I know nothing about the oboe repertoire but the lovely music came from composers we hear less frequently than Brahms, Beethoven, Mozart and the like. They played Hindemith, Poulence, Dorati and others, Some pieces were delicate, some vigorous, some fast, some slow, all beautiful.
I'd positioned myself near the exit after the interval for a quick getaway and a bit of luck with the buses got me down to the Royal Scots in good time for the one woman Richard III that was my next treat. It's a clever show.
As the audience enter they are greeted by Richard as though they were characters in the play. I was welcomed as His Majesty King Edward IV, given a nameplate to wear round my neck and a little paper crown then escorted to a seat of honour.
The various principal characters were seated in a square of chairs encircling a small table and a swivel chair. As the actor goes through the play as well as dragging her withered leg about she whizzes around on the chair. The audience is enlisted from time to time. We stand for the coronation for example. She despatches two audience members to kill the princes in the tower. Their killing and all the others are effected by clapping a sticky label onto the victim.
Here's mine, kept as a souvenir. An excellent show.
Next stop the Book Festival for a talk by James Fergusson about his book Al-Britannia in which he describes his exploration of Britain's Muslim communities in an effort to uncover the truth behind the more lurid press stories we read. He attends a Sharia council, takes part in the Ramadan fast, talks to various feared preachers and so on. It's a fascinating insight and his conclusions are largely optimistic about the ultimate melding of Muslim and non Muslim into one British community.
I couldn't resist a Book Festival event called A Fifer Worth Following and it was well worth attending. The story of the life of Lady Anne Barnard, born Anne Lindsay at Balcarres is fascinating. She refused to follow the pre-ordained path of a Georgian lady of aristocratic but pecunious status. Instead she became an avid and lively "eccentric aristocrat" in London society spurning proposals of marriage until at 42 she fell in love and married a man without money and 12 years her junior. She travelled with him to Cape Colony and wrote extensively of their experiences there.

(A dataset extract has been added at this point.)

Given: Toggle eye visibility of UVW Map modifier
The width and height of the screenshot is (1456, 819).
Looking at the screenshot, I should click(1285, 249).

Indeed she wrote extensively about all aspects of her life and as well as correspondence and so on left six volumes of memoir hitherto unexplored by historians. These Stephen Taylor, who has written about her, would need a deal of editing if they were to be published but in the meantime we have his book Defiance which I am eager to get started on.
Half a dozen poets read work from both within and without a new anthology of poems about Edinburgh, Umbrellas of Edinburgh. I particularly enjoyed the work of Harry Giles and a Glasgow lady whose name I have forgotten but will find out.
A Stool Against the Printed Rule is a two-hander about an imagined meeting on death row in the Tower of London between Archbishop Laud and Jenny Geddes. The least said about this show the better. You'd think they'd at least have given Jenny a Scottish accent!